Consul Data Center: Leader node not automatically selected after failure of previous leader node


I'm new to Consul and I have created a one Data Center with 2 server nodes. I followed the steps provided in this documentation, https://learn.hashicorp.com/tutorials/consul/deployment-guide?in=consul/datacenter-deploy

The nodes are successfully created, and they both are in sync when I launch a service. Every thing is working fine till this step.

However I face an issue in case where the leader node fails (goes offline). In that case, the follower node DOES NOT automatically assume the role of leader node and Consul as whole becomes inaccessible for the service. Even the follower node stops responding to requests even though it is still running.
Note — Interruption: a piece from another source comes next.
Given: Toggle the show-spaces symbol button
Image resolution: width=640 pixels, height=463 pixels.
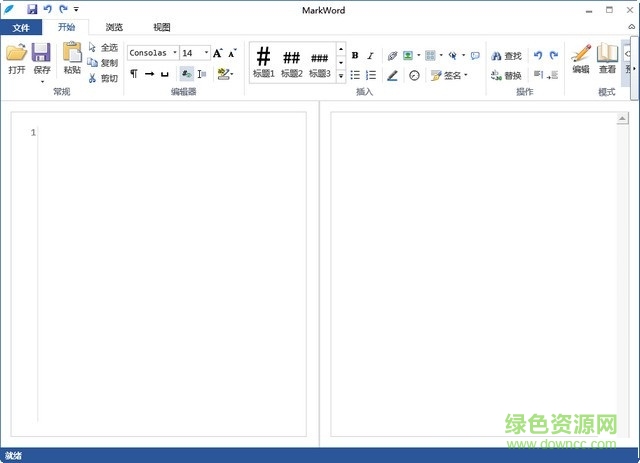Looking at the screenshot, I should [164, 74].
Can anyone help me understand what exactly is wrong with my setup and how can I keep my setup still working with the follower node automatically becoming leader node and respond to queries from API Gateway?

The below documentation gives some pointer and talks about fulfilling a 'Quorum' for automatic selection of a leader. I'm not sure if it is applicable in this case of mine?

https://learn.hashicorp.com/tutorials/consul/recovery-outage-primary?in=consul/datacenter-operations#outage-event-in-the-primary-datacenter

Edit:

consul.hcl

First Server:

datacenter = "dc1"
data_dir = "D:/Hashicorp/Consul/data"
encrypt = "<key>"
ca_file = "D:/Hashicorp/Consul/certs/consul-agent-ca.pem"
cert_file = "D:/Hashicorp/Consul/certs/dc1-server-consul-0.pem"
key_file = "D:/Hashicorp/Consul/certs/dc1-server-consul-0-key.pem"
verify_incoming = true
verify_outgoing = true
verify_server_hostname = true
retry_join = ["<ip1>", "<ip2>"]

Second Server:

datacenter = "dc1"
data_dir = "D:/Hashicorp/Consul/data"
encrypt = "<key>"
ca_file = "D:/Hashicorp/Consul/certs/consul-agent-ca.pem"
cert_file = "D:/Hashicorp/Consul/certs/dc1-server-consul-1.pem"
key_file = "D:/Hashicorp/Consul/certs/dc1-server-consul-1-key.pem"
verify_incoming = true
verify_outgoing = true
verify_server_hostname = true
retry_join = ["<ip1>", "<ip2>"]

server.hcl:

First Server:

server = true
bootstrap_expect = 2
client_addr = "<ip1>"
ui = true

Second Server:

server = true
bootstrap_expect = 2
client_addr = "<ip2>"
ui = true

Solution

  • The size of the cluster and the ability to form a quorum is absolutely applicable in this case. You will need a minimum of 3 nodes in the cluster in order to tolerate a failure of one node without sacrificing the availability of the cluster.

    I recommend reading Consul's Raft Protocol Overview as well as reviewing the deployment table at the bottom of the page to help understand the failure tolerance provided by using various cluster sizes.